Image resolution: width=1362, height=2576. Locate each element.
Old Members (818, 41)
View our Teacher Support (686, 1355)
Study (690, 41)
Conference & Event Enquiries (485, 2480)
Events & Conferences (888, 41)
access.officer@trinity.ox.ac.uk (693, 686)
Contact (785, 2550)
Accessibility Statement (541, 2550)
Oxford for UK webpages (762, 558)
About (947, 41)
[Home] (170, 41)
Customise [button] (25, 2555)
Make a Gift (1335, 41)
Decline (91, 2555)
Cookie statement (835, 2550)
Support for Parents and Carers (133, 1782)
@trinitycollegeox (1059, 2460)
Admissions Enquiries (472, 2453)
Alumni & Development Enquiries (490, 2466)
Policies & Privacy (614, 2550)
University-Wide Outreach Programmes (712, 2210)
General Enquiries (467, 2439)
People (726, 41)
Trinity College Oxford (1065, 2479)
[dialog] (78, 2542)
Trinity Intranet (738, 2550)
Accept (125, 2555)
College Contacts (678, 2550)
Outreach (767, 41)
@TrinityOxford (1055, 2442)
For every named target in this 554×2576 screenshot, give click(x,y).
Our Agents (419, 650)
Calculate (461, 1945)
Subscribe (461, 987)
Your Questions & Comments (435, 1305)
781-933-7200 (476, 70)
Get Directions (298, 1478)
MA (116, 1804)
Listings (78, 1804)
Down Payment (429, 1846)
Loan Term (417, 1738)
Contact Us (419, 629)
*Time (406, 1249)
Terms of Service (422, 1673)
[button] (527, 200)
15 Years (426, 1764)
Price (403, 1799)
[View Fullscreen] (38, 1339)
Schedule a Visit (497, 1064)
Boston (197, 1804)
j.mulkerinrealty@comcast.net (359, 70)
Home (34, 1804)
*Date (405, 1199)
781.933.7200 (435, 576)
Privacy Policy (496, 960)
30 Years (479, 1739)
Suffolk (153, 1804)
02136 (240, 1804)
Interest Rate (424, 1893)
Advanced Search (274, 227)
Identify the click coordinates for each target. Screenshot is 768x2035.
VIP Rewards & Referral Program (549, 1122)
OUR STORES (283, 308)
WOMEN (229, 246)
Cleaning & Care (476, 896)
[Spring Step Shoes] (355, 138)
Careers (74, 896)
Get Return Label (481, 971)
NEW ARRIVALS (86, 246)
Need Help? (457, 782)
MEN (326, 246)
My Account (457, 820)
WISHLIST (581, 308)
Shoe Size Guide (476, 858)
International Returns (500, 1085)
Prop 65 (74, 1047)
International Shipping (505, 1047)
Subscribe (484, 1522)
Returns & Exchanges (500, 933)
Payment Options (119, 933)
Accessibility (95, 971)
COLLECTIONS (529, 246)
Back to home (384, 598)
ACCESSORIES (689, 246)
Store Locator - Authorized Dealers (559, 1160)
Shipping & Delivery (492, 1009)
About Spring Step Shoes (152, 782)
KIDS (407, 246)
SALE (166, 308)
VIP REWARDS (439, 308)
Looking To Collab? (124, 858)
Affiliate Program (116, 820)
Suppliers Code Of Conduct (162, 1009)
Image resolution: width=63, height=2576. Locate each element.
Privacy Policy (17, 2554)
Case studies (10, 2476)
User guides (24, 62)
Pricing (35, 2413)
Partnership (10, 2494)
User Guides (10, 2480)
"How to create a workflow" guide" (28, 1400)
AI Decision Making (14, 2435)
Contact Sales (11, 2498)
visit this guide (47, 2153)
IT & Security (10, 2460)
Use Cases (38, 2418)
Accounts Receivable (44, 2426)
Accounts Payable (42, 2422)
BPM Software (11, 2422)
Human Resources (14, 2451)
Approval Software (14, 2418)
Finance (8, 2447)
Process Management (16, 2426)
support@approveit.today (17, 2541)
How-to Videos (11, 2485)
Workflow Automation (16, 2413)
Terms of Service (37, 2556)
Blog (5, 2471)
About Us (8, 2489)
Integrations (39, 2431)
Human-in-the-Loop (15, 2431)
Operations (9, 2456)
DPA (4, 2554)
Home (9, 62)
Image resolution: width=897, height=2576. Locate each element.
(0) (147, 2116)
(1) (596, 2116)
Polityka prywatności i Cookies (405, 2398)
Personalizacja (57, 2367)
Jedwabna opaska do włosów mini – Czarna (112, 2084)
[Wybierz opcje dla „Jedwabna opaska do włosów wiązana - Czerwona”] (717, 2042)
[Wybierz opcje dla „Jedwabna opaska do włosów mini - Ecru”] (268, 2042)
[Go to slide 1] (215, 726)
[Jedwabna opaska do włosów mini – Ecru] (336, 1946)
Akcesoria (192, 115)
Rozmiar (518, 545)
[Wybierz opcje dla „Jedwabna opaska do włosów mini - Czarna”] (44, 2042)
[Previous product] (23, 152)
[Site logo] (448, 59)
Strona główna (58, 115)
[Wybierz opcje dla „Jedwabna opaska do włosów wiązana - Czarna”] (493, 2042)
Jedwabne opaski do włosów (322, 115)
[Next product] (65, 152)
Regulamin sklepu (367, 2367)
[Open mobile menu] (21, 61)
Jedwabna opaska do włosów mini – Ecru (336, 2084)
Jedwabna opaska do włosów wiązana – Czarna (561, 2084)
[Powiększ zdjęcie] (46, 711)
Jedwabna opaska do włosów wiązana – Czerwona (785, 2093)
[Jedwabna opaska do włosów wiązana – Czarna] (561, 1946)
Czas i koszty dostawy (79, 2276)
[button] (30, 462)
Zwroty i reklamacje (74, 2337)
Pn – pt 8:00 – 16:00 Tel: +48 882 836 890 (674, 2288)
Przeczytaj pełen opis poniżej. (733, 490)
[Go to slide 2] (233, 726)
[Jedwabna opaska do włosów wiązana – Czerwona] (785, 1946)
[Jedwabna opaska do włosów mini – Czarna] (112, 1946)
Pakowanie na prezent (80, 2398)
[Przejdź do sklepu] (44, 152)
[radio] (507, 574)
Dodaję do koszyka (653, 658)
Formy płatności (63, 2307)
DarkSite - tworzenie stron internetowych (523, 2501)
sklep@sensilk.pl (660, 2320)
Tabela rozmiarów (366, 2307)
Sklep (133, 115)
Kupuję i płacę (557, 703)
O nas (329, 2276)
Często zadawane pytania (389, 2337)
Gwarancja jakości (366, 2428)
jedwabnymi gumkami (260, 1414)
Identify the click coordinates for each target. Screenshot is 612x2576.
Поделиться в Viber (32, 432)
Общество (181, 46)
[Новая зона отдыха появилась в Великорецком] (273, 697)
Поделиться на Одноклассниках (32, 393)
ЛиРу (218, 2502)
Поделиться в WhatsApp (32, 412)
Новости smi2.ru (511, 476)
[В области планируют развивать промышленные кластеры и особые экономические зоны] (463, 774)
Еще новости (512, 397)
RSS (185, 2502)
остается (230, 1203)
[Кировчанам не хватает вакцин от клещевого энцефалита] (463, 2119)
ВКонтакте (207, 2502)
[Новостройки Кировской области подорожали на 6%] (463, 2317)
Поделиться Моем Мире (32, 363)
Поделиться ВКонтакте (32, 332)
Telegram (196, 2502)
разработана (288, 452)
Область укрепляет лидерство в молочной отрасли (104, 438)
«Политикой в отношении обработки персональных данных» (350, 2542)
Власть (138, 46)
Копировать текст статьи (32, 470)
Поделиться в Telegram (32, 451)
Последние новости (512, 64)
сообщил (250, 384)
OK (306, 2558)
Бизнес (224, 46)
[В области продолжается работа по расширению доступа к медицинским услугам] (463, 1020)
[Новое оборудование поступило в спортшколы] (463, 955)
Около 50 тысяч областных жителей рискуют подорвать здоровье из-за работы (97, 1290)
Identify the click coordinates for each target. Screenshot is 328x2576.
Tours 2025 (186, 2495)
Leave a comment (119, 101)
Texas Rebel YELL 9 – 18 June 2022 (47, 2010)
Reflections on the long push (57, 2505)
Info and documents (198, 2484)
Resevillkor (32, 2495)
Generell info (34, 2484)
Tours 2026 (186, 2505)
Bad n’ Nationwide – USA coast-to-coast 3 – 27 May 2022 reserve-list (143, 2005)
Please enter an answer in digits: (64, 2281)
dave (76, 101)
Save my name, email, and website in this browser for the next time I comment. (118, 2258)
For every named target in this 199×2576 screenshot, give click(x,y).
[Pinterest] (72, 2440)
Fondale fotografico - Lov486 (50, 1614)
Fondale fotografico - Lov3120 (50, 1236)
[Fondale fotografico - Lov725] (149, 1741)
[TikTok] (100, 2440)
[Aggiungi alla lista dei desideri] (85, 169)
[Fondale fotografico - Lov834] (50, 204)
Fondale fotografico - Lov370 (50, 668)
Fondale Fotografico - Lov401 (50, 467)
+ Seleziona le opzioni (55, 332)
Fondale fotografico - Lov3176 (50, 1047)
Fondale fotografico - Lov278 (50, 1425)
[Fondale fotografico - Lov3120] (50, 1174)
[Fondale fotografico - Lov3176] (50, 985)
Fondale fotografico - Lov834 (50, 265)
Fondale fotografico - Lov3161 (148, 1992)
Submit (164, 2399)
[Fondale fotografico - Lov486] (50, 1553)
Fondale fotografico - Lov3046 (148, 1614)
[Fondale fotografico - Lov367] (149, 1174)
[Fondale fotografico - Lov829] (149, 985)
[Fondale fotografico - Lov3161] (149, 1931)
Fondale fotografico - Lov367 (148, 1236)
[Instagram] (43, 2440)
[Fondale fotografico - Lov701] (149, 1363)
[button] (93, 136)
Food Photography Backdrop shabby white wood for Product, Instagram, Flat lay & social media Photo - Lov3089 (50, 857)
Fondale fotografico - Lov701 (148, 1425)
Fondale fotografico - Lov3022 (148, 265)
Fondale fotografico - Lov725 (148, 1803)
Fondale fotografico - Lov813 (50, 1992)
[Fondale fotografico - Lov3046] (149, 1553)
++++++++
* The problem:
Up to and including the line that holds "College Contacts (678, 2550)", reproduce the records above exactly from their first line, and give nothing else.

* Exercise answer:
Image resolution: width=1362, height=2576. Locate each element.
Old Members (818, 41)
View our Teacher Support (686, 1355)
Study (690, 41)
Conference & Event Enquiries (485, 2480)
Events & Conferences (888, 41)
access.officer@trinity.ox.ac.uk (693, 686)
Contact (785, 2550)
Accessibility Statement (541, 2550)
Oxford for UK webpages (762, 558)
About (947, 41)
[Home] (170, 41)
Customise [button] (25, 2555)
Make a Gift (1335, 41)
Decline (91, 2555)
Cookie statement (835, 2550)
Support for Parents and Carers (133, 1782)
@trinitycollegeox (1059, 2460)
Admissions Enquiries (472, 2453)
Alumni & Development Enquiries (490, 2466)
Policies & Privacy (614, 2550)
University-Wide Outreach Programmes (712, 2210)
General Enquiries (467, 2439)
People (726, 41)
Trinity College Oxford (1065, 2479)
[dialog] (78, 2542)
Trinity Intranet (738, 2550)
Accept (125, 2555)
College Contacts (678, 2550)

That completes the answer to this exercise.